Exercise details ->
Arrange the lines as a JSON list of strings, one string per line and no blank lines: begin at the line that has "This screenshot has width=725, height=931." and stop after the line that has "The height and". Leave the pictures out of the list.

----- Supplied data -----

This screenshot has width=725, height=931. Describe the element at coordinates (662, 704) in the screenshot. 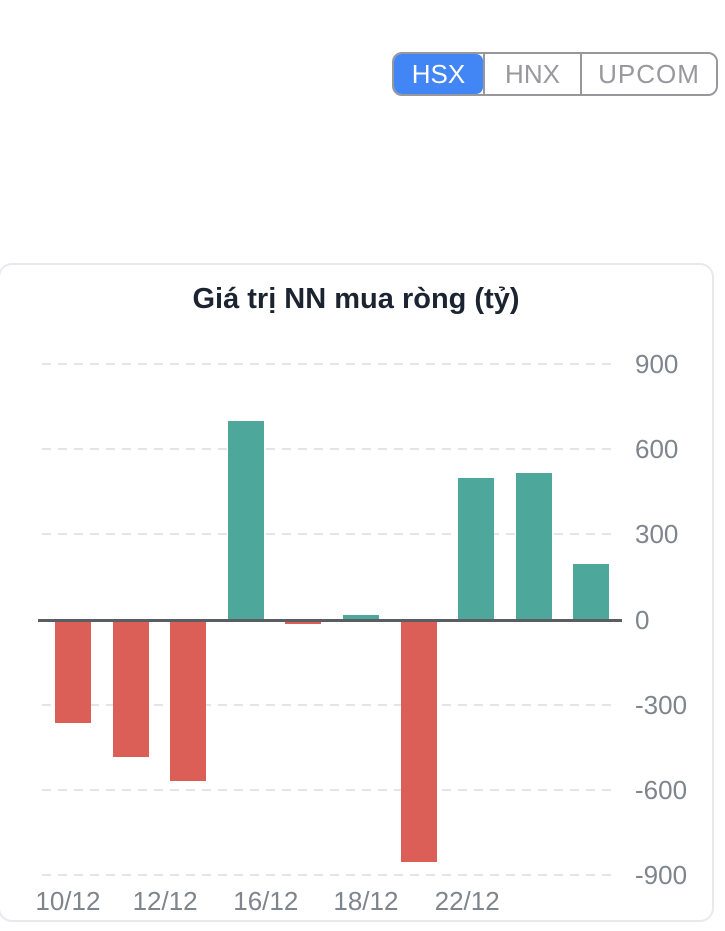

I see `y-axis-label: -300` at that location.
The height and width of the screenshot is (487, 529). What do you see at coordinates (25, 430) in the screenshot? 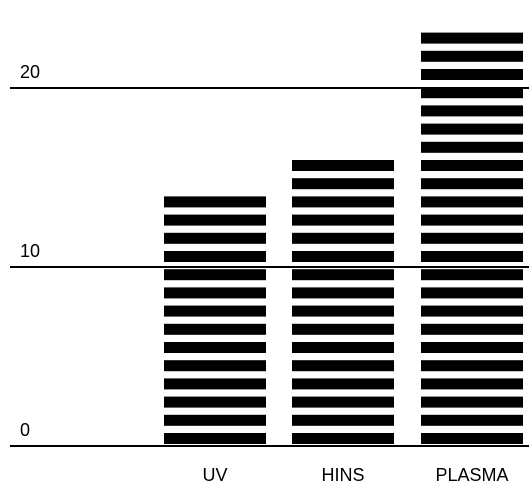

-----
----- Supplied data -----

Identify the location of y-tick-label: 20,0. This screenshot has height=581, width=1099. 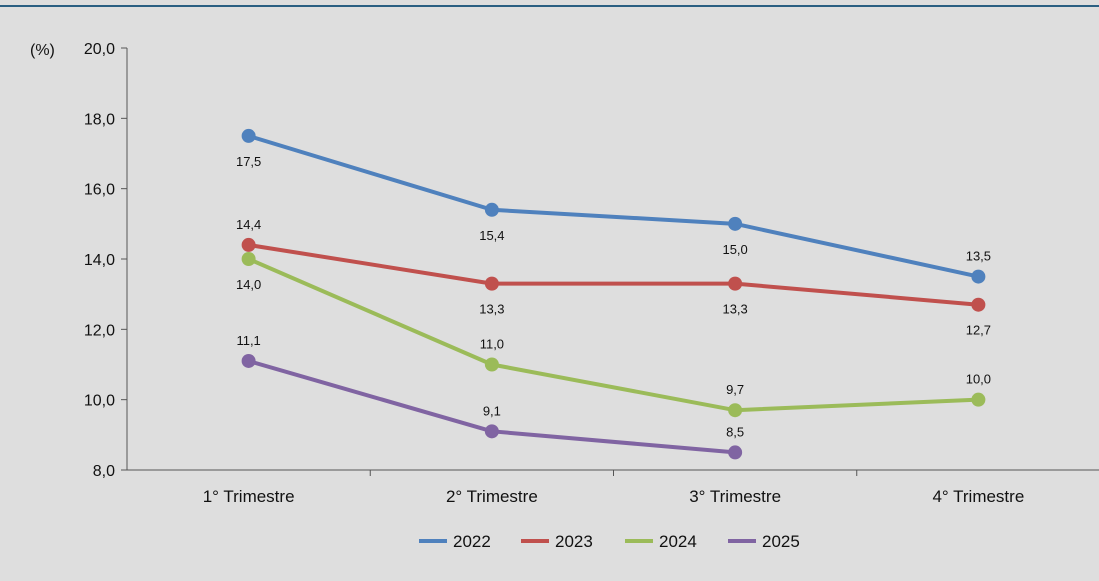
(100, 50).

-----

Written solution ->
[
  "This screenshot has width=725, height=931. Describe the element at coordinates (662, 704) in the screenshot. ",
  "I see `y-axis-label: -300` at that location.",
  "The height and width of the screenshot is (487, 529). What do you see at coordinates (25, 430) in the screenshot? "
]